- **EXERCISE DETAILS**: Find the line with "How do I perform: Select" in the entries below, then reproduce it and every line after it down to and including the line with "This screenshot has width=1092, height=1092.", exactly.

(DATA PROVIDED Opens)

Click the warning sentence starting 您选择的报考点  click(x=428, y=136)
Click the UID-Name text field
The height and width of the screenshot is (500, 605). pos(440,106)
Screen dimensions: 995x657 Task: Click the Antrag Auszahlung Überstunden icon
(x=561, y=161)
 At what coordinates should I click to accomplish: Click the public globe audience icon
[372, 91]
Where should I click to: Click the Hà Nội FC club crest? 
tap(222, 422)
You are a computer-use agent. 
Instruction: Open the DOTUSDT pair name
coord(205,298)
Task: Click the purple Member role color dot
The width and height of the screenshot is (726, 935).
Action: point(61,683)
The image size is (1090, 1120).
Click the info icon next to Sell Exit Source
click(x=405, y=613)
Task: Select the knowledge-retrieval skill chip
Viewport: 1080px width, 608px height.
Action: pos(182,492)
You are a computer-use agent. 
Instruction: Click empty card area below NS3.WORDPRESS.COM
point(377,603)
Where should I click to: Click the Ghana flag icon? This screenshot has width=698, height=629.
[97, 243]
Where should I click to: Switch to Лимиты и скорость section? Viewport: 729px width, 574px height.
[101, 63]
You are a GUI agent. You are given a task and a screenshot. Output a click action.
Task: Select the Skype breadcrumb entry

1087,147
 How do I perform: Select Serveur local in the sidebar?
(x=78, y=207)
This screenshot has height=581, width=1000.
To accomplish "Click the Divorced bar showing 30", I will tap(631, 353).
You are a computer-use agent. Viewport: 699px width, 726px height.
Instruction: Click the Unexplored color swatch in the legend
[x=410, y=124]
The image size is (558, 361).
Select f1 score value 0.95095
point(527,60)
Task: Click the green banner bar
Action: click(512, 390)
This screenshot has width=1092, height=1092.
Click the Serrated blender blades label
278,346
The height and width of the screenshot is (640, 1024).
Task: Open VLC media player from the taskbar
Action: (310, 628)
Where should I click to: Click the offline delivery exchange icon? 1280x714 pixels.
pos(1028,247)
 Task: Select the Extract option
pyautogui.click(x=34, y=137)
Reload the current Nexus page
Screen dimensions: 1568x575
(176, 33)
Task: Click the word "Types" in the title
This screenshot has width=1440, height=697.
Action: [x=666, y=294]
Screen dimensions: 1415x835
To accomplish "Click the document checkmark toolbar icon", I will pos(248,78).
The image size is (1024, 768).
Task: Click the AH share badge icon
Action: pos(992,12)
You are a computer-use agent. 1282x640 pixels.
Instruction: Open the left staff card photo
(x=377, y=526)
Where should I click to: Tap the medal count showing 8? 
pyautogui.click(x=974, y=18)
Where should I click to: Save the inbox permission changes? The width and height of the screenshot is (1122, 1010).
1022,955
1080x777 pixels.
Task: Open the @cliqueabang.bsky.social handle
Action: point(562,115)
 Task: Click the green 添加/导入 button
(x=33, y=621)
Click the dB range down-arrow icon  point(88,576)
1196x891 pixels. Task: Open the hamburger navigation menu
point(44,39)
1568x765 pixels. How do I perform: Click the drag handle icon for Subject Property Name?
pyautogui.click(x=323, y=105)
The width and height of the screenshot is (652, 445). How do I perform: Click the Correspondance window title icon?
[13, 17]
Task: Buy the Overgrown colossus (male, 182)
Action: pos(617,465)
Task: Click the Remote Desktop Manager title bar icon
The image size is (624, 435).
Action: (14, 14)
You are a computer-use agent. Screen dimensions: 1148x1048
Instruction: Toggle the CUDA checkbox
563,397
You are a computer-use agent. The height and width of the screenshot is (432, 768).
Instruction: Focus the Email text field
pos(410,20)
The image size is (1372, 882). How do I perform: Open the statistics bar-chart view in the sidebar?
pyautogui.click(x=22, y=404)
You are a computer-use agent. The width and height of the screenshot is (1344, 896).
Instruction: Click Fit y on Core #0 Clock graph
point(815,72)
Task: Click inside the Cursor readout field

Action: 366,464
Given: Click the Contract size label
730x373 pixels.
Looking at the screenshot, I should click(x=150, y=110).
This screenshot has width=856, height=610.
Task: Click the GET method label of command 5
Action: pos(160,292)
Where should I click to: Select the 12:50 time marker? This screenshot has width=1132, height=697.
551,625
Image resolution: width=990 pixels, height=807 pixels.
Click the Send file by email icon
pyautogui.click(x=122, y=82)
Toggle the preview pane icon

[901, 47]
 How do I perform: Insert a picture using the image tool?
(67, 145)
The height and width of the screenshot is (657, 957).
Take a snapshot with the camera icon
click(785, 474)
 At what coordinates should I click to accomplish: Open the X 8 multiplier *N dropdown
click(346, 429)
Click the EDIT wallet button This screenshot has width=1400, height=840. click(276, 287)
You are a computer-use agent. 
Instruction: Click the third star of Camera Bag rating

(DATA PROVIDED Closes)

- **ANSWER**:
 How do I perform: Select Serveur local in the sidebar?
(x=78, y=207)
This screenshot has height=581, width=1000.
To accomplish "Click the Divorced bar showing 30", I will tap(631, 353).
You are a computer-use agent. Viewport: 699px width, 726px height.
Instruction: Click the Unexplored color swatch in the legend
[x=410, y=124]
The image size is (558, 361).
Select f1 score value 0.95095
point(527,60)
Task: Click the green banner bar
Action: click(512, 390)
This screenshot has width=1092, height=1092.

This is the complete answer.